-- BEGIN Page excerpt --
The conversation of electric vehicles mass adoption usually centers around two key issues: ‘range anxiety’, i.e. how many miles can an EV run without recharging, and the availability of public, private, and workplace charging infrastructure. While Tesla introduced the 300 mile battery, most auto manufacturers of plug-in electric vehicle’s (PEV) offer a battery range of up to 100 miles. However, with advances in research and the use of new materials in innovative battery technologies, range anxiety could soon become a thing of the past.
But there are other difficulties in PEV mass adoption, such as utilities policy, the need for standards, and addressing the various levels of charging that are available today. In addition, drivers are accustomed to fueling their gasoline-operated cars whenever they want and when they need it, where a well developed and established networks of gasoline stations enables such convenience. Can we build a similar network for charging electric vehicle batteries? Add to that the challenges utilities face with planning and maintaining grid capacity, energy distribution, reliability, and responsiveness to peak-demand events. Eventually, EV mass adoption would have a major impact on the electricity grid distribution, capacity management, and the costs associated with necessary system upgrades.
-- END Page excerpt --
-- BEGIN Items --
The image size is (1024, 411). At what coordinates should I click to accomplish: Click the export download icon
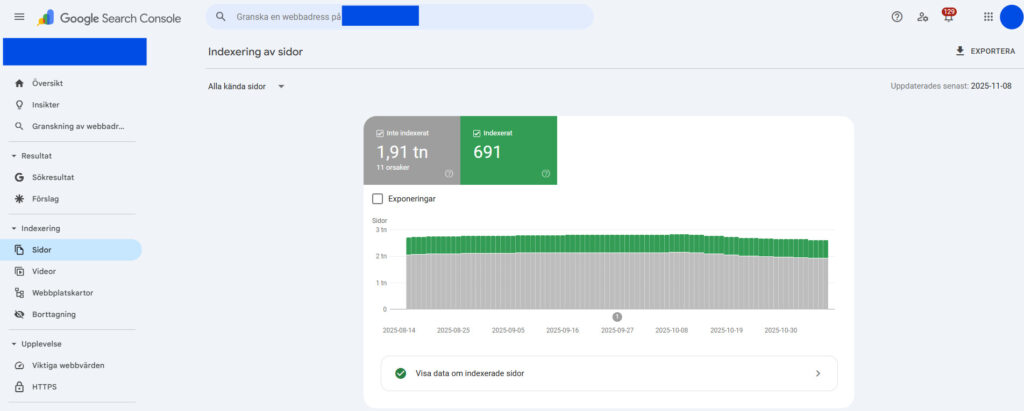click(x=960, y=51)
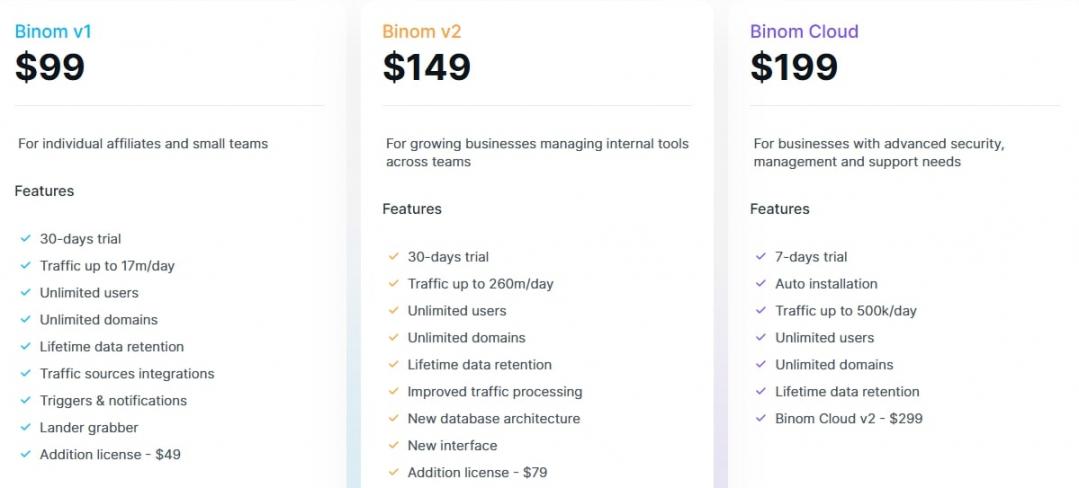The width and height of the screenshot is (1079, 488).
Task: Click the orange checkmark beside Traffic up to 260m/day
Action: click(x=393, y=284)
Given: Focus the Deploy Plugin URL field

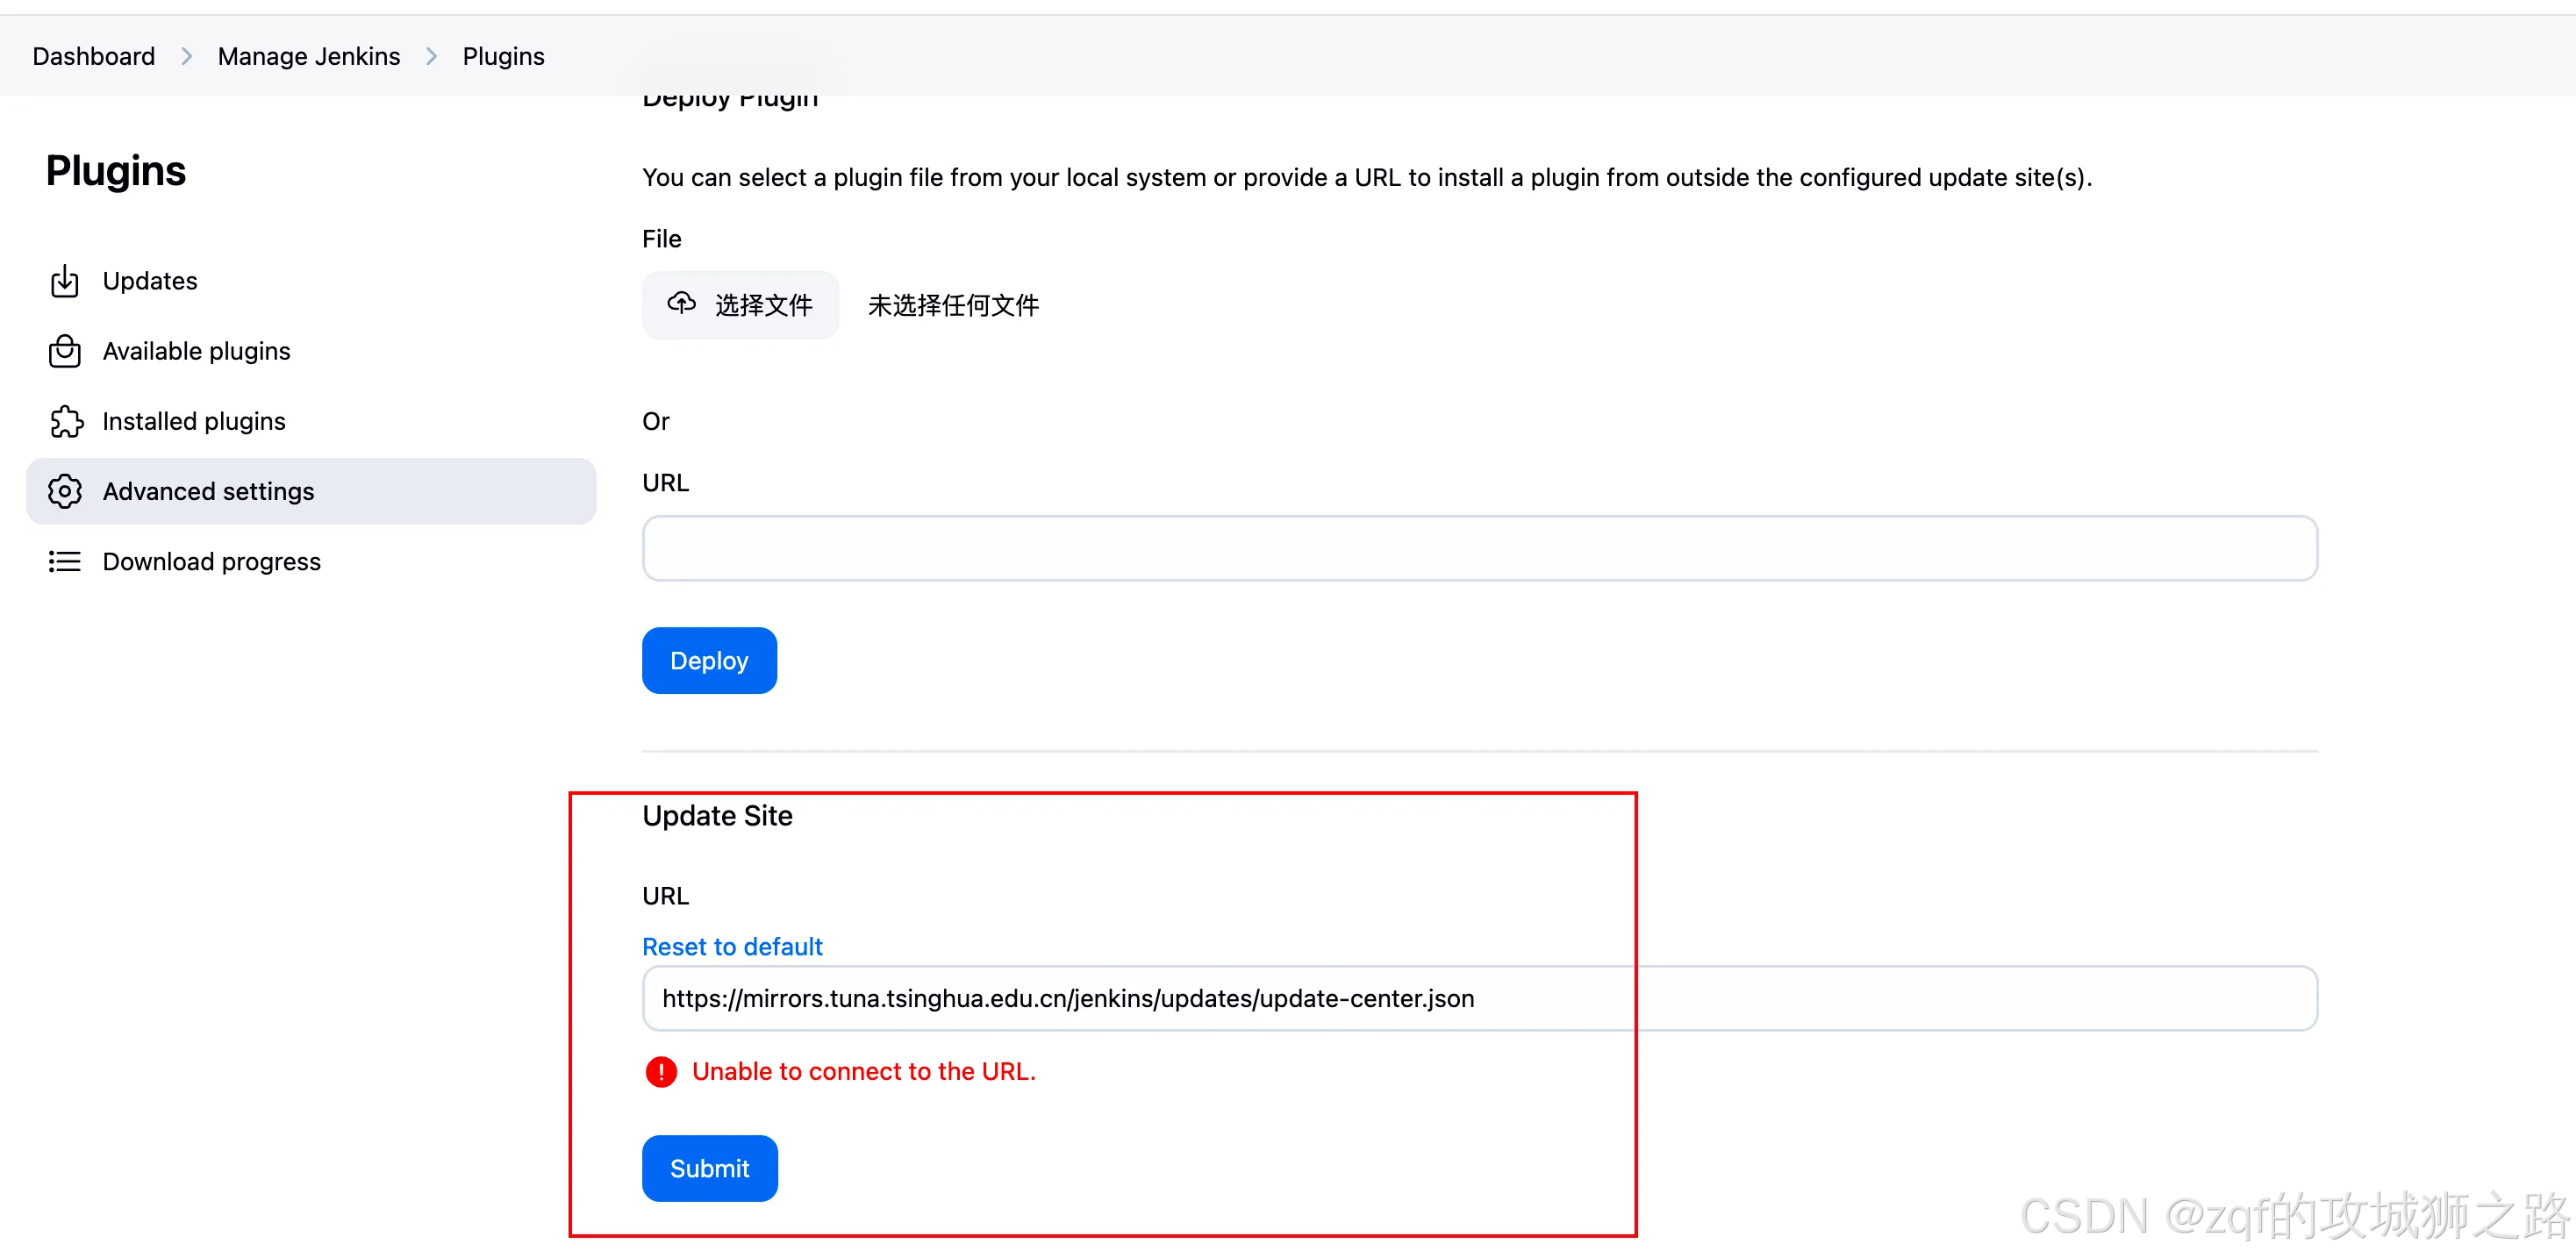Looking at the screenshot, I should point(1479,548).
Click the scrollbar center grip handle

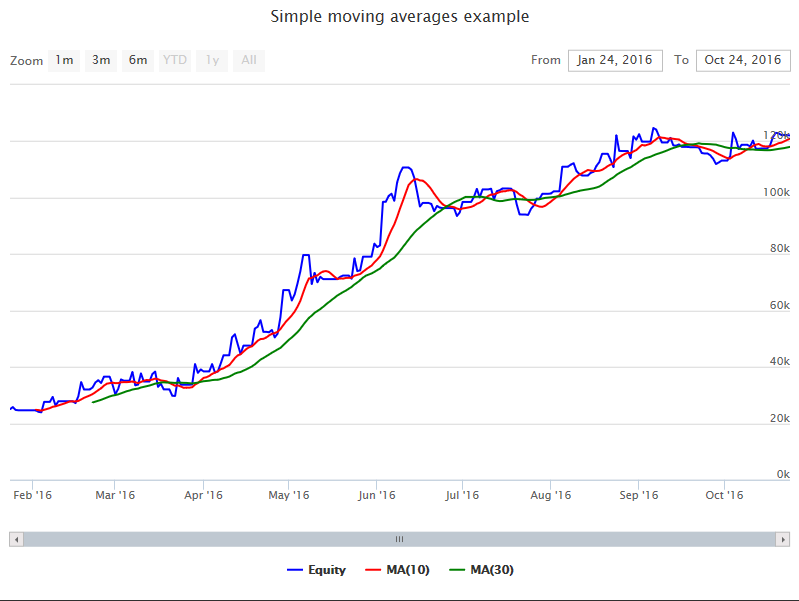click(400, 539)
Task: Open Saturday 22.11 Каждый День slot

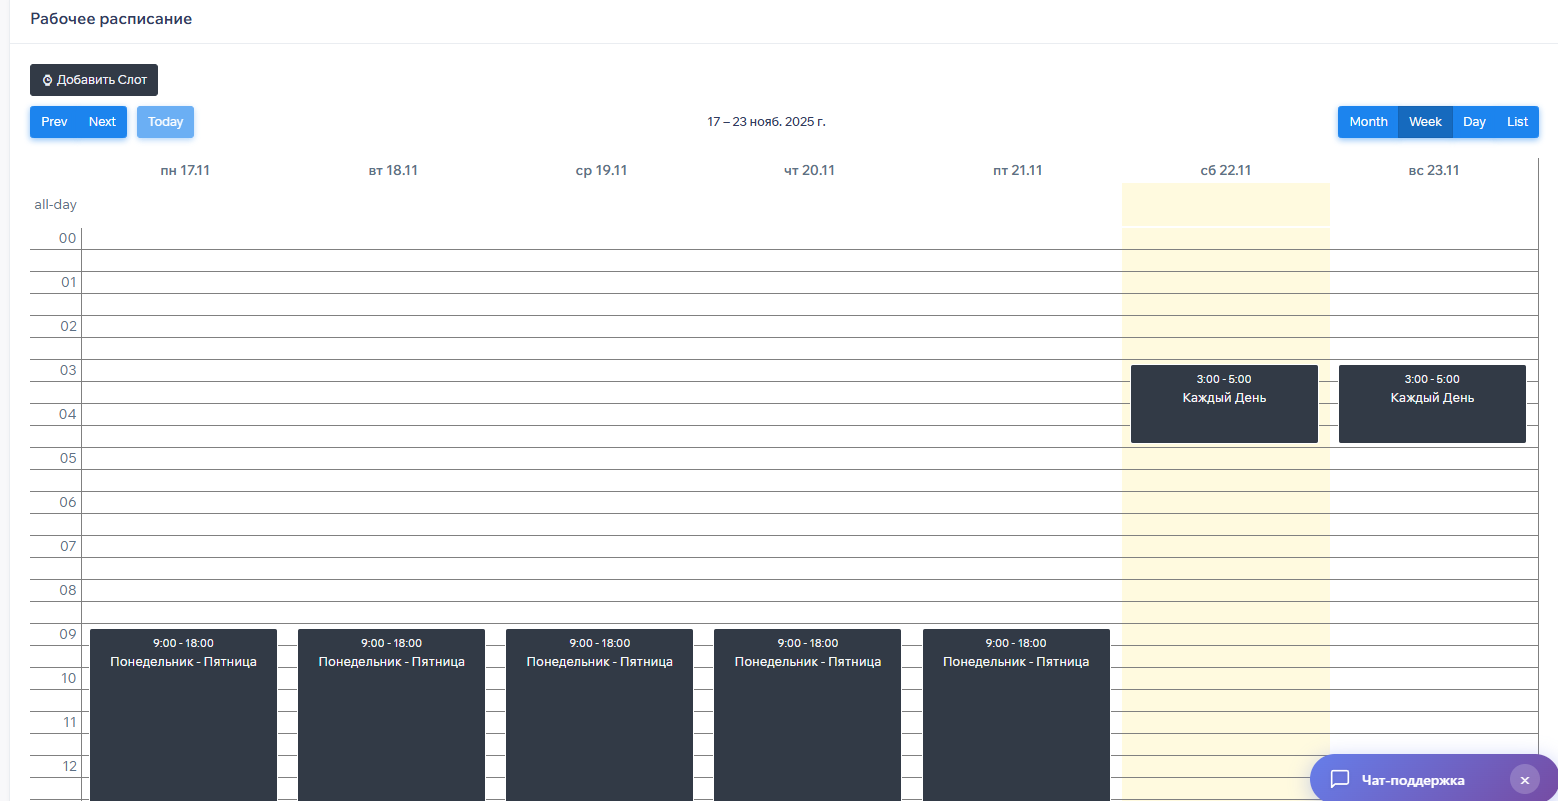Action: pyautogui.click(x=1224, y=404)
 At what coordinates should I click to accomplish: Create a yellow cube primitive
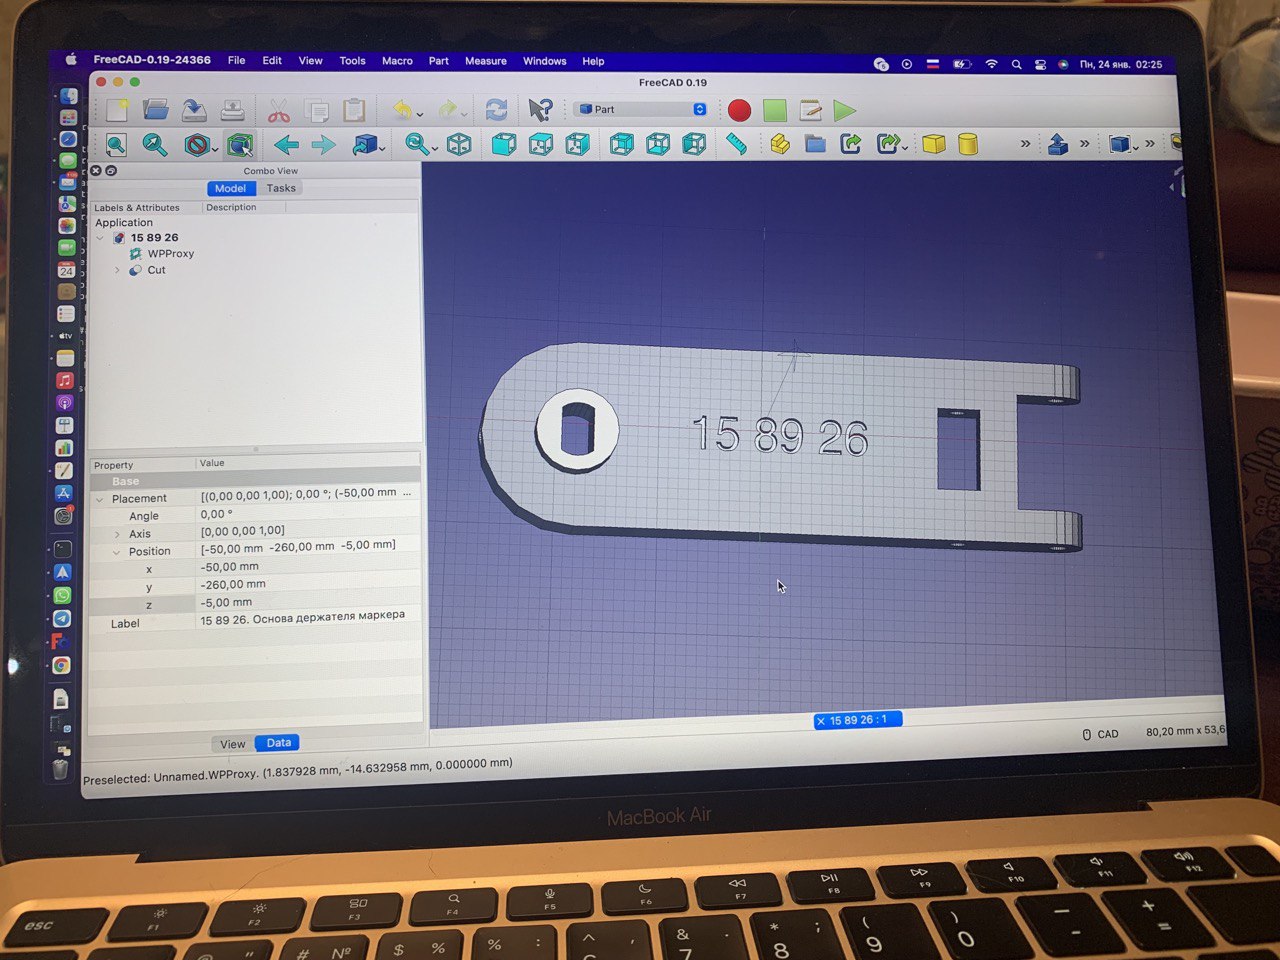933,144
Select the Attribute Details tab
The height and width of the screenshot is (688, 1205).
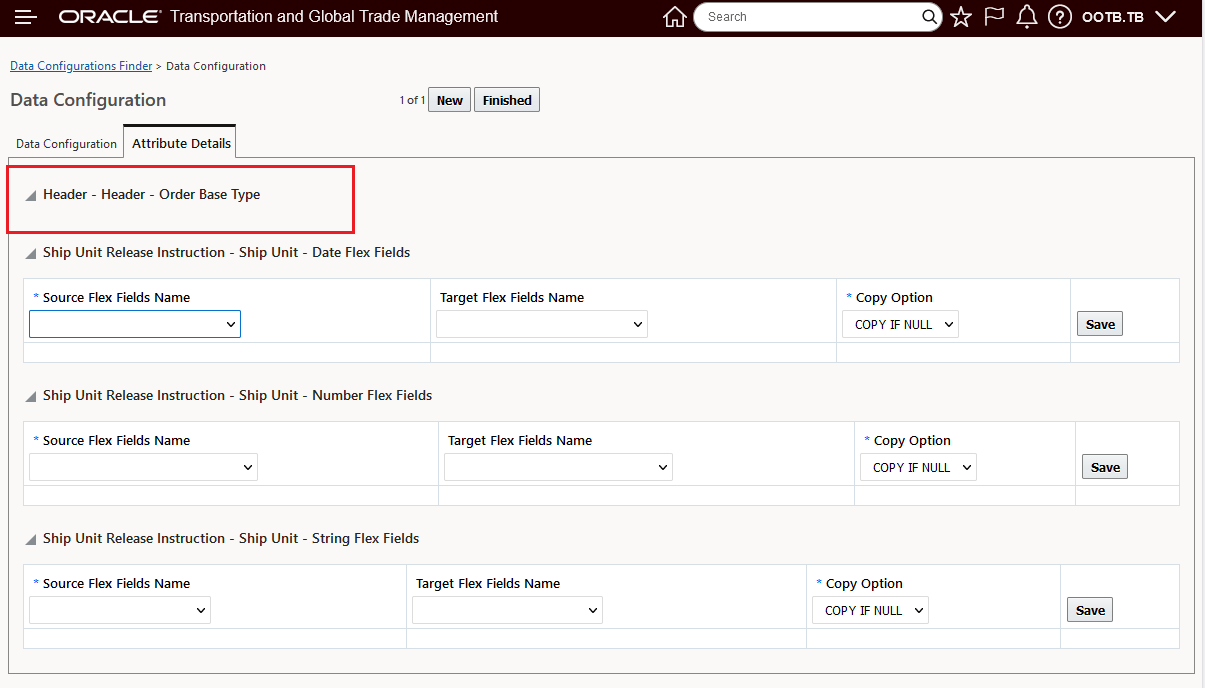pos(181,143)
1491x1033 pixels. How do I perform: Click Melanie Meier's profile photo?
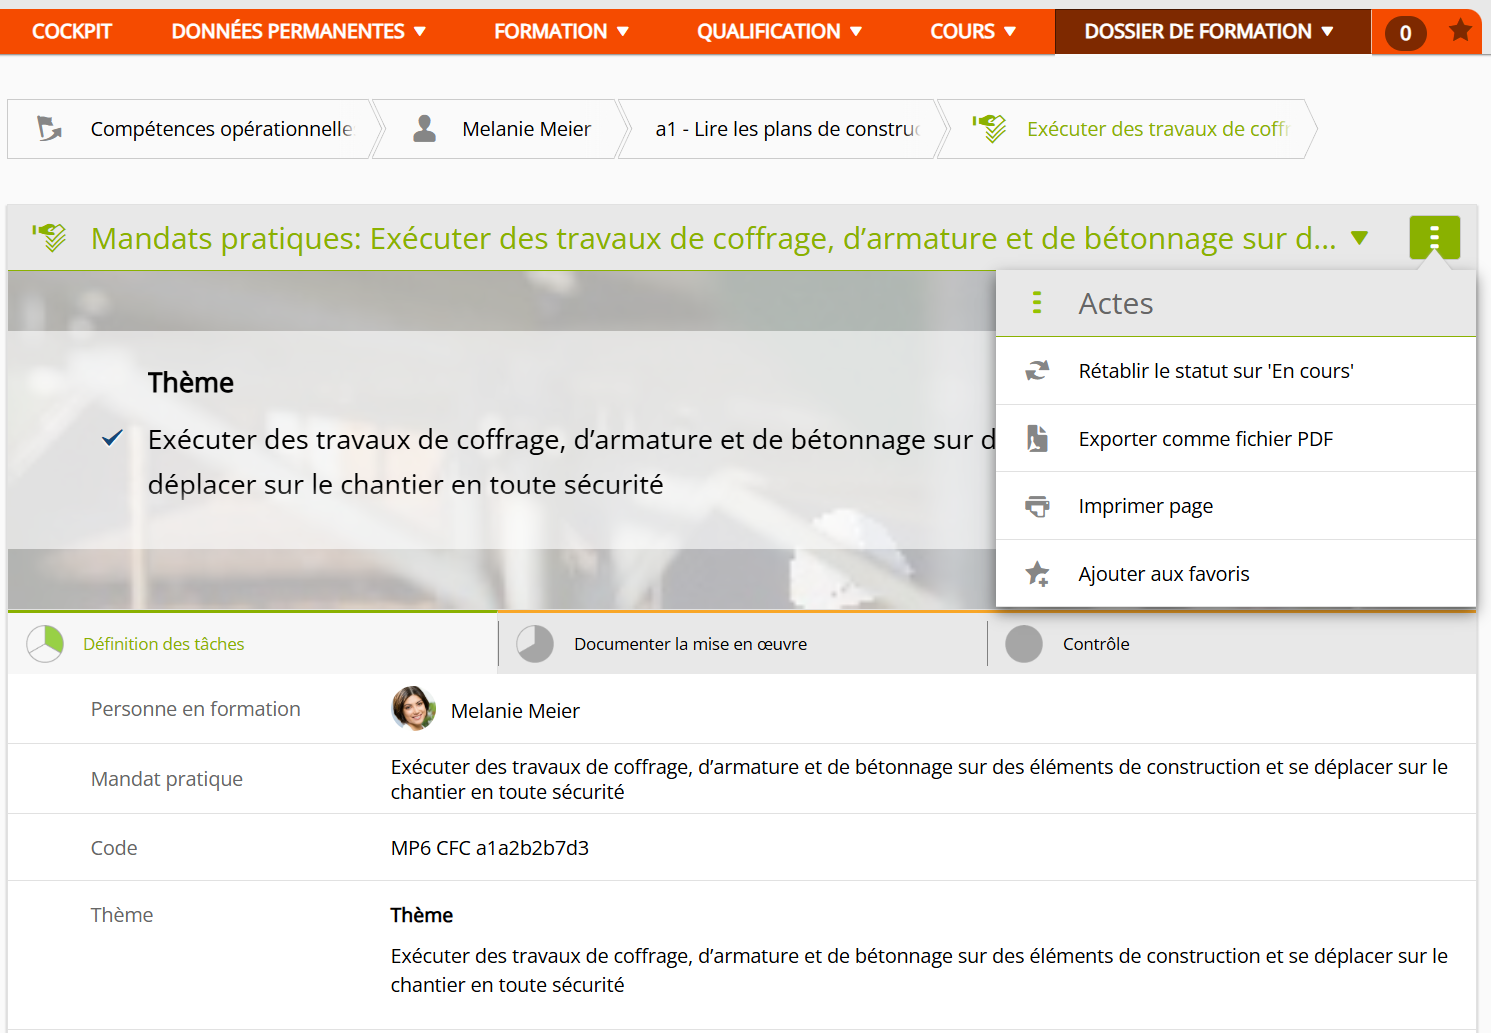point(413,709)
-- END Items --
## Written tasks:
(1) Answer these questions about the electric vehicle passage:
(a) Which company introduced the 300 mile battery?
(b) Up to what battery range do most manufacturers of plug-in electric vehicles offer?
(c) What two key issues does the conversation about mass adoption of electric vehicles usually center on?
Mark your answers (a), (b) and (c), one per line.
(2) Please write out the part of the electric vehicle passage starting with "But there are" and going on through "necessary system upgrades.", swapping "utilities" for "power companies" wherever it occurs.

## Responses:
(1)
(a) Tesla
(b) Up to 100 miles
(c) Range anxiety and the availability of public, private, and workplace charging infrastructure

(2)
But there are other difficulties in PEV mass adoption, such as power companies policy, the need for standards, and addressing the various levels of charging that are available today. In addition, drivers are accustomed to fueling their gasoline-operated cars whenever they want and when they need it, where a well developed and established networks of gasoline stations enables such convenience. Can we build a similar network for charging electric vehicle batteries? Add to that the challenges power companies face with planning and maintaining grid capacity, energy distribution, reliability, and responsiveness to peak-demand events. Eventually, EV mass adoption would have a major impact on the electricity grid distribution, capacity management, and the costs associated with necessary system upgrades.